1. i was the last to arrive at my company-sponsored seminar on creativity at tekka mall in little india. when i arrived, the second to the last latecomer was playing his guitar and singing as punishment for his being late. when i got in, waaaahhhh, people were giving me the "you're next look". they all clapped for me to take the floor and do my own performance as punishment. ang kapal ko. :( i didn't do anything at all. i just said "i don't have any talent". i chickened out. well, i didn't want to make a fool of myself especially that the handsomest guy in our company was there! waaaahhhh... hehehe. besides, i could only sing with a mic and there was none so i couldn't do it. next time na lang. sana wala nang next time! :p

2. a colleague whom i never interacted with except regarding work came up to me when i was alone to ask me if i'd been in gay pubs. hmmm, nagduda na ako! through our conversation, she confided that she's also like me: diyosa. pero sya, babae ang gusto nya. babae rin syang tunay. aba, mega shock ako for her to trust me with that information. and since she trusted me, her secret is safe with me. :) secret eh sinulat ko dito! hwek hwek hwek. secret ang identity nya i mean! :D

3. my ex-crush bxk, who was seated in front of me, kept leaning towards me until his back would touch either my hands or knees. aba aba aba!!! hmmm, sige crush na nga lang ulit! :p

4. uwian time, i walked from little india to bugis. when i was near bugis already, i suddenly stopped walking to look at where i was supposed to go when also, all of a sudden, a guy who was walking so fast stopped in front of me, looked at me intently, and he seemed to take all of me inside his eyes. gosh! there was a little fear in me but i regained my composure. i walked on, changed direction and whola lowla, the guy was following me. he would go ahead of me and then look at me. wala pang smile yan ha! i just looked at him and walked to the nearest bus station to examine the bus guide. aba, to my upper left view, nandun ang mama at inaabangan ako. i didn't bother to look at him straight because i didn't want to encourage him to get on with his plans! ayokong ma-rape in broad daylight noh! hehehe. the guy was either from bangladesh or sri lanka. i'm not really sure. he wasn't bad looking. it was just i was not in the mood! hahaha. hindi noh! the truth is, hindi ako easy girl! :p seriously, medyo natakot talaga ako ng konti because he really followed me around. buti sana kung nag-smile sya eh parang rapist yung dating nya! hay, sa singapore lang talaga ako nagkaron ng mga stalkers! pangalawa sya sa pinakamatinding stalker ko! mahirap talaga pag hot mama ka! :p

5. finally got my w660i sony ericsson walkman phone at a low-whooping 38 singapore dollars! well, thanks to promo and my 100 dollar voucher! grabeh, mas mahal pa ang bed sheet ko kesa sa cellphone!
6. at the escalator in plaza singapura, i noticed a girl. and NO hindi attraction yun but distraction! :p cebuana kasi talking with her other cebuana friend. she looked at me and i looked at her. then we looked at each other again sabay sabi nya "waaahhhh di ko matandaan saan kita nakilala" at sabi ko "familiar ka". naaalala na nya raw. ako daw ung crush nung brother nya at barkada nung brother nya. may pic daw ako sa kanila. naka-frame sa room ng bro nya! jowk! sa dami kong stalker, hindi na ko magtaka na yung brother nya ang connection namin! wehehehe. seriously, schoolmates pala kami in college. small world na naman.

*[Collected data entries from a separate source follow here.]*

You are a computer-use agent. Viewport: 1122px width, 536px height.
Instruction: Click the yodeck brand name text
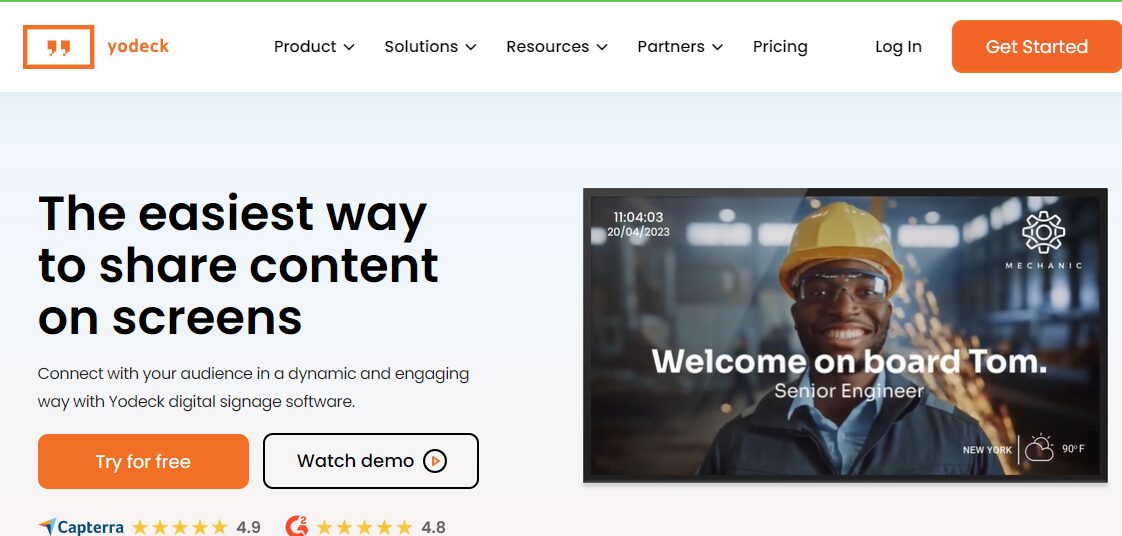138,47
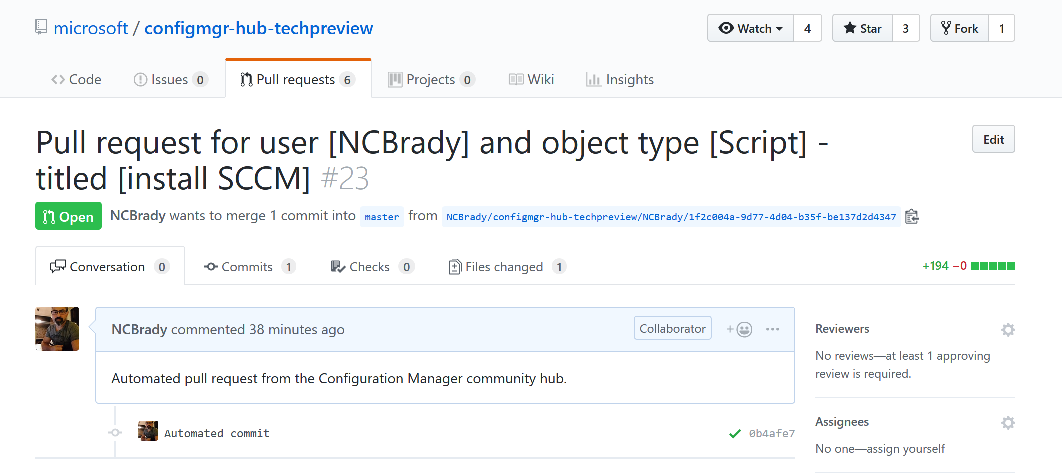The image size is (1062, 473).
Task: Add reaction with smiley icon
Action: click(x=740, y=329)
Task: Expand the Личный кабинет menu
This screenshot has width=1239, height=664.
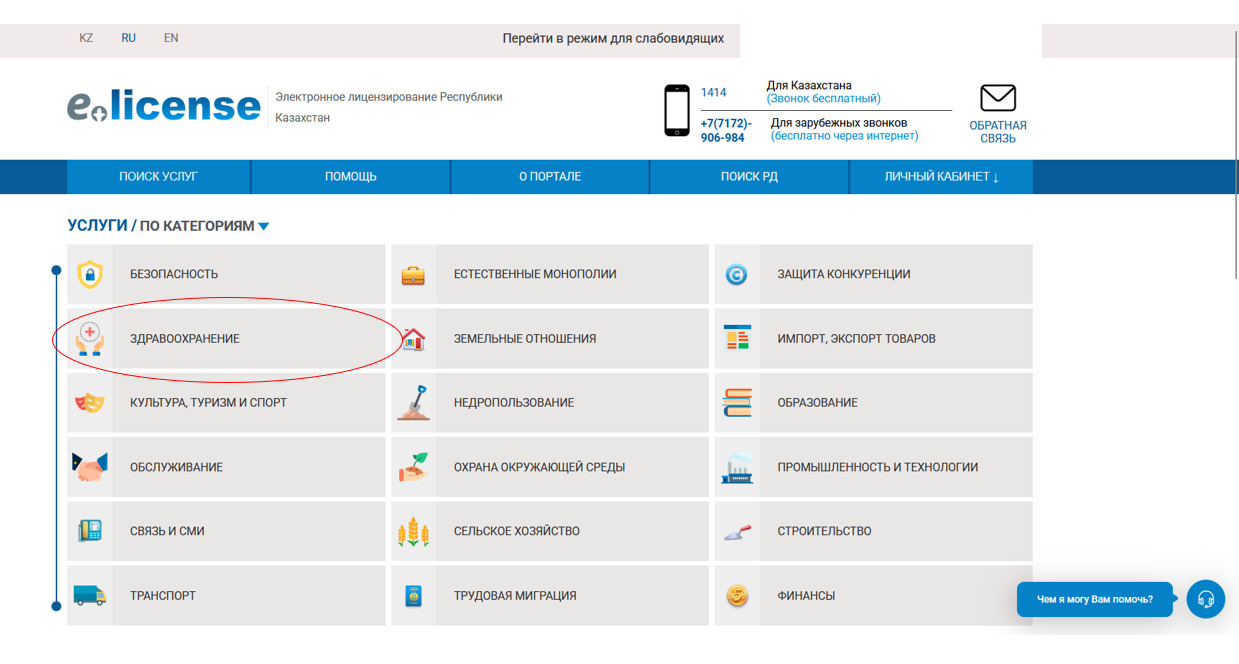Action: (941, 177)
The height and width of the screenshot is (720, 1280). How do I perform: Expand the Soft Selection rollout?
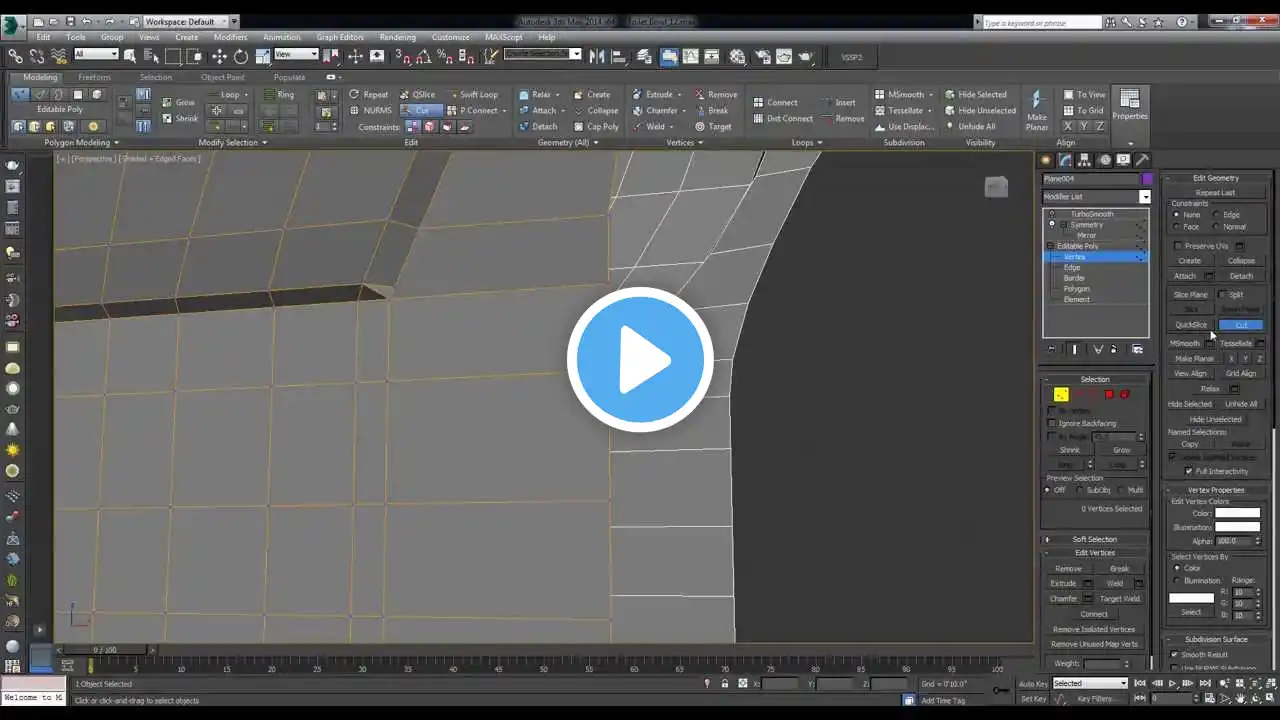click(1094, 539)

7. when i came home, i wasn't feeling well. nauseated, pa-vomit-vomit kahit walang vomit. i think i'm pregnant! :p and noh, hindi si number 4. nag immaculate conception lang ako kasi may napanaginipan lang ako :p

baby leila


congratulations to ms lily and lloyd for a healthy and beautiful baby :)

October 01, 2007

news flash

there's one good thing that happened to me lately. well, actually it's not so new anymore as it happened around 3 weeks ago. due to having so many things on my mind lately, i only got to announce it to my friends whom i interact with everyday leaving some of my other close friends to find it out from other people. of course, it would be nice if the news comes from me personally.

the closest of my friends know one of the things that had been eluding me for the past 5 years. finally, i have it in my grasp. when i earned it, i didn't know how to feel actually. more than 5 years of waiting to finally be reunited with loved ones is finally possible. i'm not one who cries easily but at that moment, being alone, i cried. not buckets but tears that i could not contain.

happiness can really make you cry. when you have happiness within your grasp, you feel it's even sweeter after all the wait and suffering you had to endure.

happiness can come in the form of a visa. :)

September 24, 2007

post vacation musings

it's probably a default thing that happens. when i took a taxi from singapore's budget terminal to go home, i started thinking about work that awaits me the next day. good thing such thoughts never bothered me while i was on vacation. although, my 2 days 2 nights stay in phuket over the weekend wasn't as superb as i hoped it would be, i didn't worry at all of the things that i have to do this week.

in parts i enjoyed my vacation because of the company i was in but there were just some downtimes which i attribute to my own doing. i had been more reflective at times rather than being sociable and enthusiastic. i was drifting to other worlds in my mind in the middle of some interesting topics that my newfound friends were busy with. roland noticed my silence most of the time. my thoughts weren't about work, mind you. they were about something else. something bigger than the world! hehehe.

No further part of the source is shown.